Heat transfer enhancement of a radiator with mass-producing nanofluids (EG/water-based Al2O3 nanofluids) for cooling a 100 kW high power system

Abstract

In this paper, the heat transfer performance of a radiator with ethylene glycol/water-based Al2O3 nanofluids used to cool a 100 kW high power system is investigated. The nanofluids are prepared by a modified two-step method including both a nanodisperser and centrifugal decanting processes, which can continuously facilitate the mass production of homogeneous nanofluids. The suspension stability of the manufactured nanofluids is quantitatively measured using a Turbiscan for seven months. Three thermophysical characteristics – the thermal conductivity, the viscosity, and the convective heat transfer coefficient of the nanofluids – are systematically measured.
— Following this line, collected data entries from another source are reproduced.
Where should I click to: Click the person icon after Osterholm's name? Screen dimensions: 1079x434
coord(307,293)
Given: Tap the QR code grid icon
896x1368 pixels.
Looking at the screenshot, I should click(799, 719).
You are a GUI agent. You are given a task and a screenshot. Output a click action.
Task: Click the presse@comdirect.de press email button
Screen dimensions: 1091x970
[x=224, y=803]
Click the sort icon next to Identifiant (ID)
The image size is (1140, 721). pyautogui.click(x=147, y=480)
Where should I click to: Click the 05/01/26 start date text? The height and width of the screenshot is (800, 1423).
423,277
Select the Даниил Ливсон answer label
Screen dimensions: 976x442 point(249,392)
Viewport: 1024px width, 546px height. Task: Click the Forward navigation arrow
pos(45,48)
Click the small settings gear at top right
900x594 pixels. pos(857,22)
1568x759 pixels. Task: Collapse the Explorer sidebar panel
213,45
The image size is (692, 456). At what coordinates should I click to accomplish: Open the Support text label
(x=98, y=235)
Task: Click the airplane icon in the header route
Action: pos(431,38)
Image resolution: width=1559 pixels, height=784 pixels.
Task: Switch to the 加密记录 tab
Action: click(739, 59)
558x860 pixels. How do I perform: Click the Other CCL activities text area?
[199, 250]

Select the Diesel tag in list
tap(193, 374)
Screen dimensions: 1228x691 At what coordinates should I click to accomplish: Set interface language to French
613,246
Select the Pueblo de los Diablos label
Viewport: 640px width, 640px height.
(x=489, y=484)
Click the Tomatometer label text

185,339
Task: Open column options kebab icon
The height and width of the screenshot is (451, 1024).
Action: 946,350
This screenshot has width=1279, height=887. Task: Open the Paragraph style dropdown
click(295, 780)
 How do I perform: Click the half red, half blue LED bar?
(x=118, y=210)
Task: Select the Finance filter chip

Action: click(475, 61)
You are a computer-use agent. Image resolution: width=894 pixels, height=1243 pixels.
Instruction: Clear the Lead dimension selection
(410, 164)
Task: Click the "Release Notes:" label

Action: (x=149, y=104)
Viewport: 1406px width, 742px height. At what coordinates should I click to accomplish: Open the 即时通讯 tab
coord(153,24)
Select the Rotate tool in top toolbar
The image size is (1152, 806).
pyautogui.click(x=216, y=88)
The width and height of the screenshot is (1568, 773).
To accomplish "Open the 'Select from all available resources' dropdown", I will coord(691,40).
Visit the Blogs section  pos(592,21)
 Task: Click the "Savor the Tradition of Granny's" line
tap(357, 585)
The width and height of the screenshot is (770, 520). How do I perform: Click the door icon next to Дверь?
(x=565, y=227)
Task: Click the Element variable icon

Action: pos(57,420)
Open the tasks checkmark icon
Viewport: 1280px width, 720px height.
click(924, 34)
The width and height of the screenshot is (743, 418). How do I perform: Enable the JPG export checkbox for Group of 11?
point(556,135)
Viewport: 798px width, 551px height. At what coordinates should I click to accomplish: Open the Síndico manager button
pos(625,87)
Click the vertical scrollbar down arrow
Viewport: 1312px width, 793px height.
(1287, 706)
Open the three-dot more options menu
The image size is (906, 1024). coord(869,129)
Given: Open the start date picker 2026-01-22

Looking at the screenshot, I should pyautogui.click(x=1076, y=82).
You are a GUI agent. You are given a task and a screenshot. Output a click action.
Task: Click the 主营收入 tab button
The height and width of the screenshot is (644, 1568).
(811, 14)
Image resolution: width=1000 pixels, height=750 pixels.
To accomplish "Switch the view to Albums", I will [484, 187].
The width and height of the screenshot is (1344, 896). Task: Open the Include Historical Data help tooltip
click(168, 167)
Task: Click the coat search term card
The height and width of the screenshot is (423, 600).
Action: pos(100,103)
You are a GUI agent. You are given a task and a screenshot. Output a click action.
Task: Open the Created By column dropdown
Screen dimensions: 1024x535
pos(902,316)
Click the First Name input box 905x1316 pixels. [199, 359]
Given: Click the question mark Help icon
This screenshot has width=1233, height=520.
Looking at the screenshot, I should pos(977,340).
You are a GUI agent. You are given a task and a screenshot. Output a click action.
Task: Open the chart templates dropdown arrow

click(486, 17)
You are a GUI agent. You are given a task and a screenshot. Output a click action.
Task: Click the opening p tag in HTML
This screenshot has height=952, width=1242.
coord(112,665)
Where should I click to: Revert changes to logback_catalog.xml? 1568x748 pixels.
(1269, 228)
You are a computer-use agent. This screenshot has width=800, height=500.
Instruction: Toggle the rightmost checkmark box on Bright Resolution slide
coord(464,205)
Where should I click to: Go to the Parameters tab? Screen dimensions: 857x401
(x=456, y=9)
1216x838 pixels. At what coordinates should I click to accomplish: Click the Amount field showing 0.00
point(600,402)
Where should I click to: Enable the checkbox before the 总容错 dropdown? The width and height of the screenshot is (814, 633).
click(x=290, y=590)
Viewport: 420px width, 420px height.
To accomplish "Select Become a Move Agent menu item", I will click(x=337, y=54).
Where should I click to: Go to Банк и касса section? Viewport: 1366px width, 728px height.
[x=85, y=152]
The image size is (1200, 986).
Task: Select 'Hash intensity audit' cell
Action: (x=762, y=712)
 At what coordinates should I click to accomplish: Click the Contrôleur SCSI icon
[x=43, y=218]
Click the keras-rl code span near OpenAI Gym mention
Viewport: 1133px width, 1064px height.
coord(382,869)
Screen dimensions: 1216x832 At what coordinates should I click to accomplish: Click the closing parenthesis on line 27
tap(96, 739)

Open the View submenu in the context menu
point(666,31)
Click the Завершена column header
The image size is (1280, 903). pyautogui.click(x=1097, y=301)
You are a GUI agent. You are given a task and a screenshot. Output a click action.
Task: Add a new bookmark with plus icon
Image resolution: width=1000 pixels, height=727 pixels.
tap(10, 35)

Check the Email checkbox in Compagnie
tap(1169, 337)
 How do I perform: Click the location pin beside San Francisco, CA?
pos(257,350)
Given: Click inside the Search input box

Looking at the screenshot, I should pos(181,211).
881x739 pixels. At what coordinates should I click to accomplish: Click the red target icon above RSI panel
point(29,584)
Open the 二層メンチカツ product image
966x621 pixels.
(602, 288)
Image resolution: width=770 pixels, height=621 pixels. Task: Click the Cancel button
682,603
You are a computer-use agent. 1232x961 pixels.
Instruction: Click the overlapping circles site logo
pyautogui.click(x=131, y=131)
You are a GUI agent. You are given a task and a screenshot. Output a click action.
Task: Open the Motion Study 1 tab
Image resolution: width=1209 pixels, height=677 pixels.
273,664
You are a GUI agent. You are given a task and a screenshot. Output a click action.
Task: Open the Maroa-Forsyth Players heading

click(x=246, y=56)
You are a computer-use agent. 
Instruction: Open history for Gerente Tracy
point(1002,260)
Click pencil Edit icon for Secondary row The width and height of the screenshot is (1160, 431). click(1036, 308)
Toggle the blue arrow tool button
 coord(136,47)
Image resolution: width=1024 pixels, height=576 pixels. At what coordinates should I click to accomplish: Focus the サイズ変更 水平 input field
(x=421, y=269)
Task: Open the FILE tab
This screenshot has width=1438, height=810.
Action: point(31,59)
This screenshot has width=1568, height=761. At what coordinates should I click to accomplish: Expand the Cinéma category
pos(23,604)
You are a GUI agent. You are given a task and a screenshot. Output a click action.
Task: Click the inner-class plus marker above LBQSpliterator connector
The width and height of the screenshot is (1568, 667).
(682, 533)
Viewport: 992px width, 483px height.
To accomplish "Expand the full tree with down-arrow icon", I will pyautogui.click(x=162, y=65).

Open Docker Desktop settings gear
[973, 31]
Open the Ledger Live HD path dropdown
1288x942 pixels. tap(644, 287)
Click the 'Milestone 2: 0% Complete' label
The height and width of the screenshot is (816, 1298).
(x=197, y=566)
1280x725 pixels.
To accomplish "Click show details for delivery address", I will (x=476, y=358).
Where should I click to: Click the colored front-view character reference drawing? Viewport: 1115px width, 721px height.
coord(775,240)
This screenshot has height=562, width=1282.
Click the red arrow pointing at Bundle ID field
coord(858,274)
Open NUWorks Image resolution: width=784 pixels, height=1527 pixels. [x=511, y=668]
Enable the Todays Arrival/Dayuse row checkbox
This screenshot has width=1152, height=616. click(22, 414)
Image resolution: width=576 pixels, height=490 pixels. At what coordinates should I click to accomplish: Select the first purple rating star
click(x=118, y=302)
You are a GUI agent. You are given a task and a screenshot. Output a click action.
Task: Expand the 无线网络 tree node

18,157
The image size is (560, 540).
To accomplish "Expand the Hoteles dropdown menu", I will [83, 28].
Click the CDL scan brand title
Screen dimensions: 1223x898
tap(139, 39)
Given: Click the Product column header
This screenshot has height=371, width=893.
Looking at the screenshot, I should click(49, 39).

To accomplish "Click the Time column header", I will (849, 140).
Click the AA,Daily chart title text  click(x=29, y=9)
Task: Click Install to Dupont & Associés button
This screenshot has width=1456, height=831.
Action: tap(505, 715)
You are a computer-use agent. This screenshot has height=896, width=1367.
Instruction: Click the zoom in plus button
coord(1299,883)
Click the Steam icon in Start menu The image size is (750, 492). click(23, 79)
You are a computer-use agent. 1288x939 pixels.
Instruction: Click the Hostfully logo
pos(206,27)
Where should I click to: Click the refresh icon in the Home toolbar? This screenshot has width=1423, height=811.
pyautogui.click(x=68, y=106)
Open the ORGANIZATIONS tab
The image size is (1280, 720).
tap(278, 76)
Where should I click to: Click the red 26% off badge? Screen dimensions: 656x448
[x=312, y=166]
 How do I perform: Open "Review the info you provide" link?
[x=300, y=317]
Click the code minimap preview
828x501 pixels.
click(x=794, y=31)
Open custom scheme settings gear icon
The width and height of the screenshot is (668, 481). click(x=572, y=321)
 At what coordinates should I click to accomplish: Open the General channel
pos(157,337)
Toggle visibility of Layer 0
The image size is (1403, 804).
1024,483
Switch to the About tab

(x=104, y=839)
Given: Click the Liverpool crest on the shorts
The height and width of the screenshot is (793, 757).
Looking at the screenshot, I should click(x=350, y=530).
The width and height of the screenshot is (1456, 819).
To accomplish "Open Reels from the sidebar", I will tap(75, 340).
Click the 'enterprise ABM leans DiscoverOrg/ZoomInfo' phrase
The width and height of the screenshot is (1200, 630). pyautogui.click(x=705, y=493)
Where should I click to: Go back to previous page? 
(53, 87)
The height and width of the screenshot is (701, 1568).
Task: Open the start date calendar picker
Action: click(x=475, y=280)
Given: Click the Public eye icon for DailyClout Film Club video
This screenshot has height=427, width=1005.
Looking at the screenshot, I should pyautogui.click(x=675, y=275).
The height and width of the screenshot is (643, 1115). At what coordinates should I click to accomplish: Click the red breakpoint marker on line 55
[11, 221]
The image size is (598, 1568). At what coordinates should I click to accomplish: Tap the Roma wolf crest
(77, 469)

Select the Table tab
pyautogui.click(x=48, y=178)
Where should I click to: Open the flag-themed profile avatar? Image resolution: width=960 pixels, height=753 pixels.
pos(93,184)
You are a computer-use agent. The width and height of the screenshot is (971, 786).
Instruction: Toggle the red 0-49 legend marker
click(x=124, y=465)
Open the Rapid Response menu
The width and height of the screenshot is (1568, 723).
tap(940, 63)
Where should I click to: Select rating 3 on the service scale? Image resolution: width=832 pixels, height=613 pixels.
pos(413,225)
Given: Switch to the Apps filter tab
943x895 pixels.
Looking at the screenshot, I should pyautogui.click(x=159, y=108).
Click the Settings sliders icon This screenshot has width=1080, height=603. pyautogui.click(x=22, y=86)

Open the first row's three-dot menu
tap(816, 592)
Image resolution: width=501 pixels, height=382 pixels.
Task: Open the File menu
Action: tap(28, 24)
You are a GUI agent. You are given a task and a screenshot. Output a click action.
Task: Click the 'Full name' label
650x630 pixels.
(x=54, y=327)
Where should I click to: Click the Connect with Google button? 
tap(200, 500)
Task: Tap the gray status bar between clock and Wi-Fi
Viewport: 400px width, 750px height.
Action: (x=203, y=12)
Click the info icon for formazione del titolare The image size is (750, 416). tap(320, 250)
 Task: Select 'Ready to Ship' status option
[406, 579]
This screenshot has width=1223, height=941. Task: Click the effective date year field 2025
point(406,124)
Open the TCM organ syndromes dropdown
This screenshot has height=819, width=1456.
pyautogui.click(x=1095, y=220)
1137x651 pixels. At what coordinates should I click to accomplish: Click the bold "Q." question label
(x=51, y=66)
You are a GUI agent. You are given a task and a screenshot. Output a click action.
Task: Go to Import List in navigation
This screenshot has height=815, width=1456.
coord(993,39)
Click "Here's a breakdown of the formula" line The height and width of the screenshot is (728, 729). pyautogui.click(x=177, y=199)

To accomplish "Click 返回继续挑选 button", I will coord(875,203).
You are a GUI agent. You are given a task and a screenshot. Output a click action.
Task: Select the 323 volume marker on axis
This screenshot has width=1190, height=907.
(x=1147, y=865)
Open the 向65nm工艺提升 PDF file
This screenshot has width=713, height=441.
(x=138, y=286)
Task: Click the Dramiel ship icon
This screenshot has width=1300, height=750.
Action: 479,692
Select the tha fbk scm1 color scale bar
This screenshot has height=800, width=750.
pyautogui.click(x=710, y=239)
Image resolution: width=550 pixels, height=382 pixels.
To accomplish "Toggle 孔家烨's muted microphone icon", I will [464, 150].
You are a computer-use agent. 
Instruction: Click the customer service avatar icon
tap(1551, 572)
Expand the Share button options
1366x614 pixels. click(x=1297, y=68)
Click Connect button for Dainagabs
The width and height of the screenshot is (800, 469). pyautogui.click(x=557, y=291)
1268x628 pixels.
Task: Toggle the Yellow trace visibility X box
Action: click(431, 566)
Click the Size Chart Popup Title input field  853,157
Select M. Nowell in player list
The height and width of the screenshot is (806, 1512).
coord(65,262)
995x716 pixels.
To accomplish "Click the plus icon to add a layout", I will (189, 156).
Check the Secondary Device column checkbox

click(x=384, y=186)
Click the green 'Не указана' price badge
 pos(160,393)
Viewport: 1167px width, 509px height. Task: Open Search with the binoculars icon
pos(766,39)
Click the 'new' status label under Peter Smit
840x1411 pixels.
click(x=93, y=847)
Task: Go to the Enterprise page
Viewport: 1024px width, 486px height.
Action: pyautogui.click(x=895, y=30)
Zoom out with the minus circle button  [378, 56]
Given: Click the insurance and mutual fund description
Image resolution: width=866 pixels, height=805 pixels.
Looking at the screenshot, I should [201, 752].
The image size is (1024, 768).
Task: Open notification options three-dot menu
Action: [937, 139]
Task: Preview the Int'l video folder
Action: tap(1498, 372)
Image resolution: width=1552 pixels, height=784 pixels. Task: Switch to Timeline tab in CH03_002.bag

With these results, the theoretical enhancement on the heat transfer rate of the radiator for a high power system is evaluated using the effectiveness-NTU (Number of Transfer Units) method. Moreover, the heat transfer rate of the radiator with the nanofluids is experimentally measured under the fixed Reynolds number and the fixed pumping power. It is shown that the heat transfer rate of the radiator with nanofluids is improved by up to 6.9% and 2.8% under the fixed Reynolds number and the fixed pumping power, respectively. We present the experimental enhancement on the heat transfer rate of the radiator with nanofluids can be estimated by the effectiveness-NTU method with the thermophysical properties and the convective heat transfer coefficient. Finally, the present results clearly demonstrate that the heat transfer rate of the radiator for the 100 kW high power system can be improved by using ethylene glycol/water-based Al2O3 nanofluids as a working fluid.